A 2ª Turma do Tribunal Regional Federal da 1ª Região (TRF1) manteve a sentença que garantiu o direito de um servidor do Ministério Público da União (MPU) exercer a advocacia por ter se inscrito nos quadros da Ordem dos Advogados do Brasil (OAB) antes da entrada em vigor da Lei nº 11.415/2006.

Em suas razões recursais, a União sustentou que o servidor público não tem direito a regime jurídico, uma vez que a lei pode vedar o exercício da advocacia, ainda que em relação às situações constituídas antes da edição da lei que instituiu a proibição da advocacia aos servidores do Ministério Público.

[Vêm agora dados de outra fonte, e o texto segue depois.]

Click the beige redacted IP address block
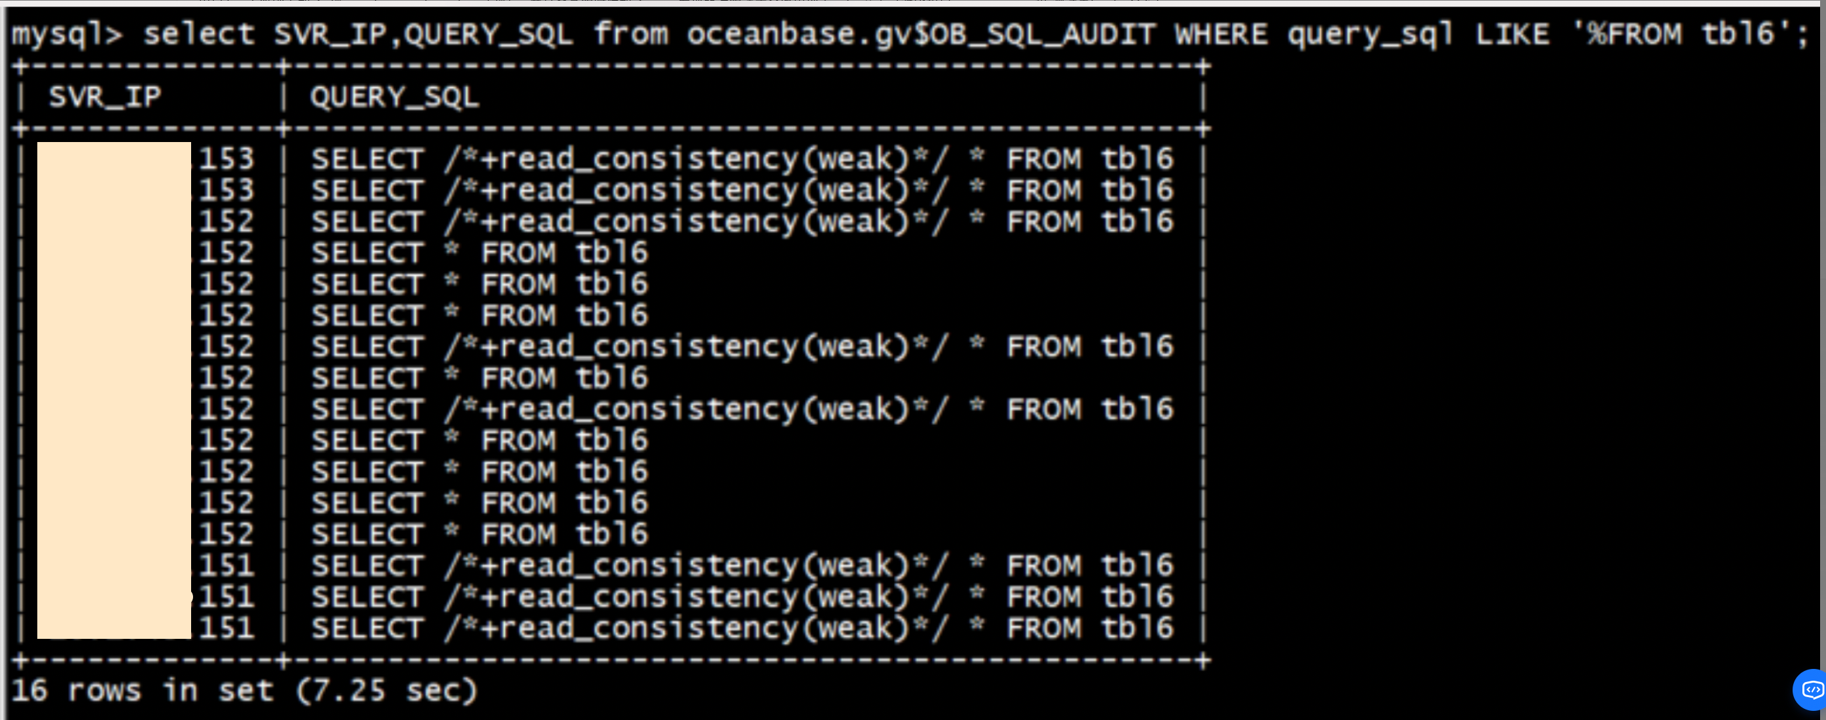1826x720 pixels. coord(114,390)
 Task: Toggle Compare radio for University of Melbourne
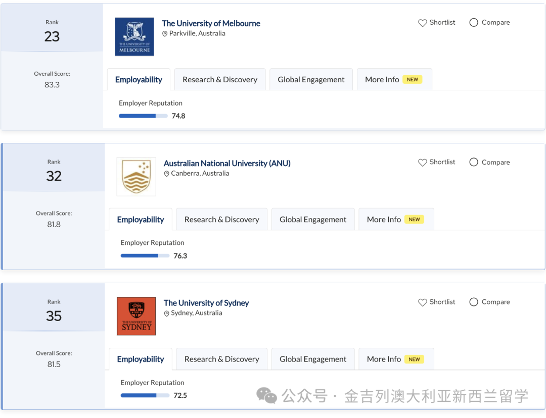(x=474, y=23)
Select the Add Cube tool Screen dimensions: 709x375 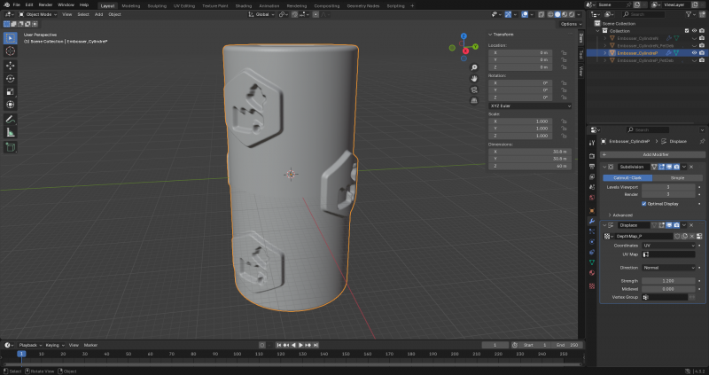11,146
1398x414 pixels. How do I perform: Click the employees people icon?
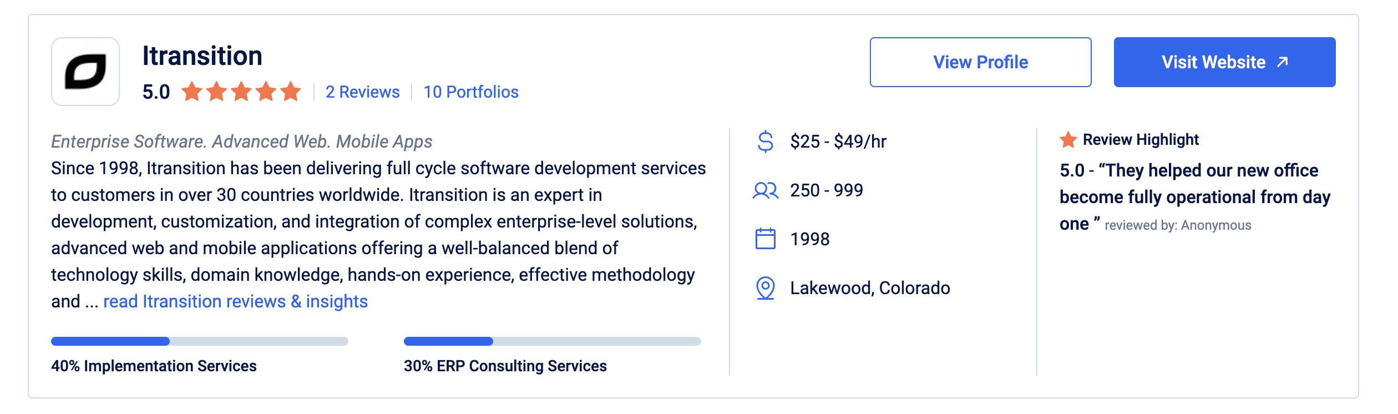(x=766, y=190)
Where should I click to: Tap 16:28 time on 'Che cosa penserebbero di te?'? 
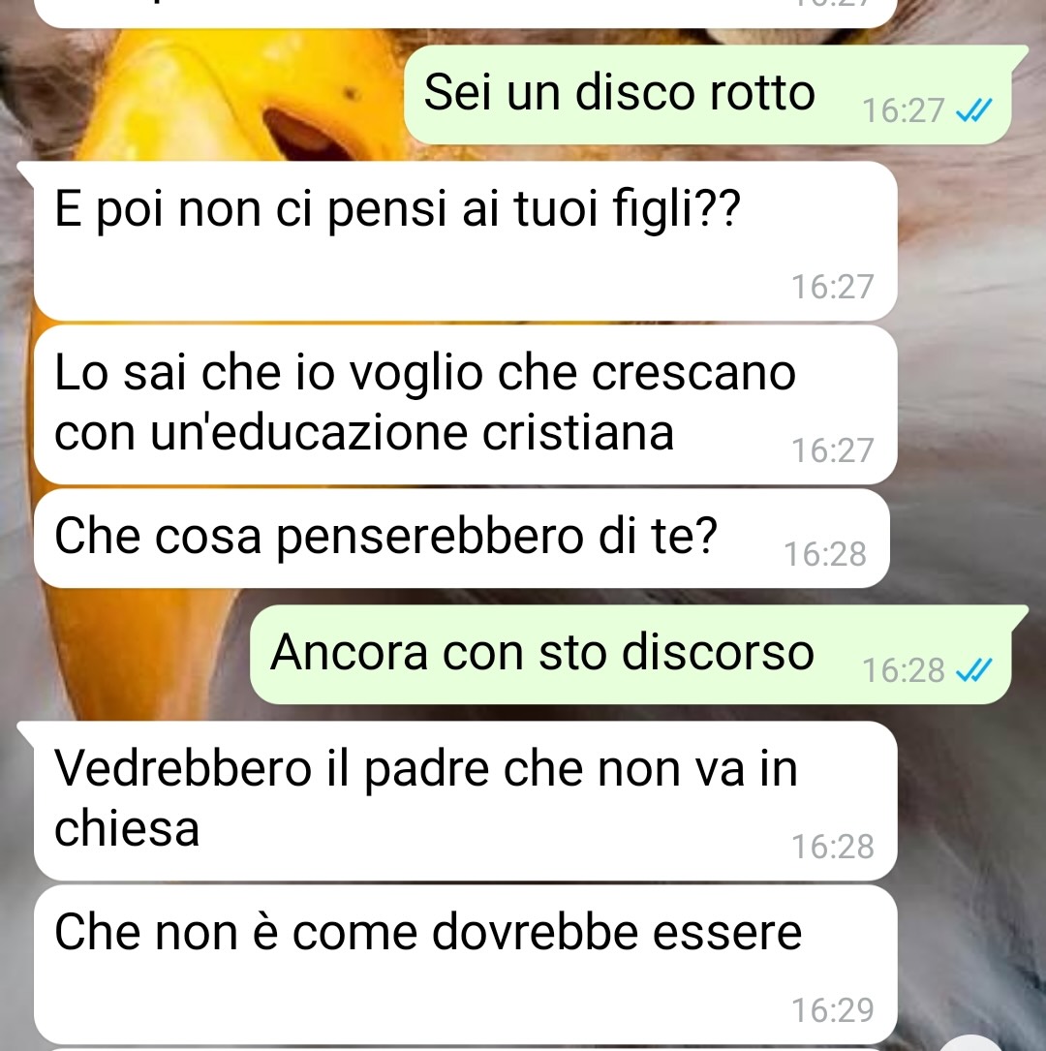click(x=825, y=554)
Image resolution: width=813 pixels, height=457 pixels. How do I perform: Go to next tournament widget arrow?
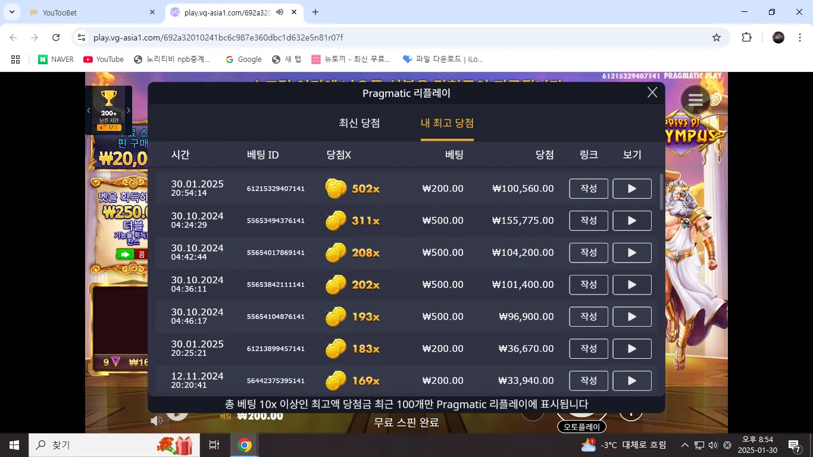(x=128, y=110)
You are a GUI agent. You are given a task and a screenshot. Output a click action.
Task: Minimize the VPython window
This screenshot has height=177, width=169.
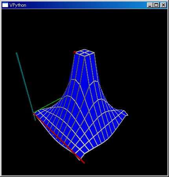[150, 5]
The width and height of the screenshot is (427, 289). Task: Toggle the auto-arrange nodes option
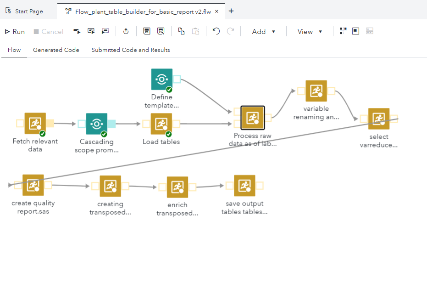click(343, 31)
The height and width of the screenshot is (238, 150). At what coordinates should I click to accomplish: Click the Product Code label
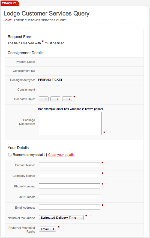point(25,62)
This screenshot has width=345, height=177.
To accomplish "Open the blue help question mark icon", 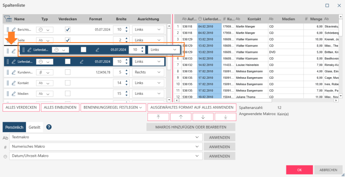I will point(49,127).
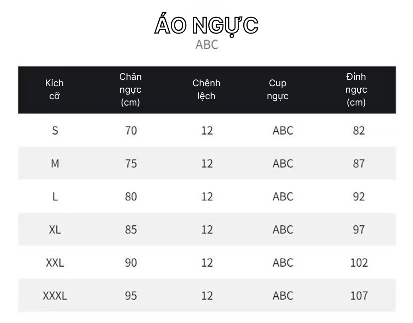Click the ÁO NGỰC title text

(207, 25)
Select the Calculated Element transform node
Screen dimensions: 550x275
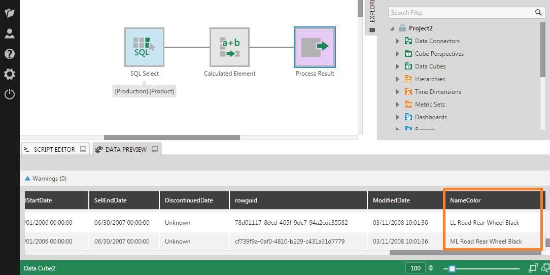[229, 47]
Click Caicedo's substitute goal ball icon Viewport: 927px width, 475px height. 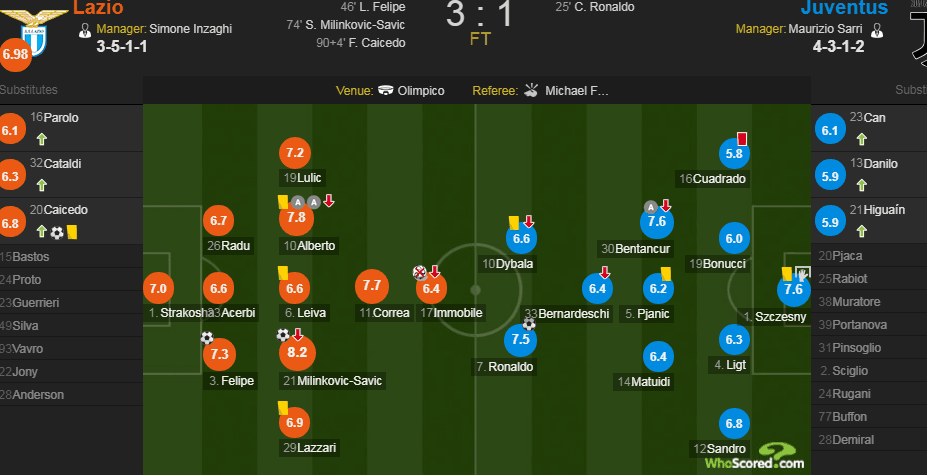57,232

O relator, desembargador federal Francisco Neves da Cunha, ao analisar o caso, destacou que os servidores do MPU, inscritos nos quadros da OAB antes da entrada em vigor da Lei nº 11.415/2006, como no processo em questão, continuaram habilitados para o exercício da advocacia, ou seja, não foram atingidos pela incompatibilidade instituída por aquela lei, mantendo, contudo, apenas o impedimento existente no art. 30, I, da Lei nº 8.906/94, de desempenhar a atividade contra o órgão que o remunere ou à qual seja vinculada a entidade empregadora.

Com isso, o Colegiado, por unanimidade, negou provimento à apelação, nos termos do voto do relator.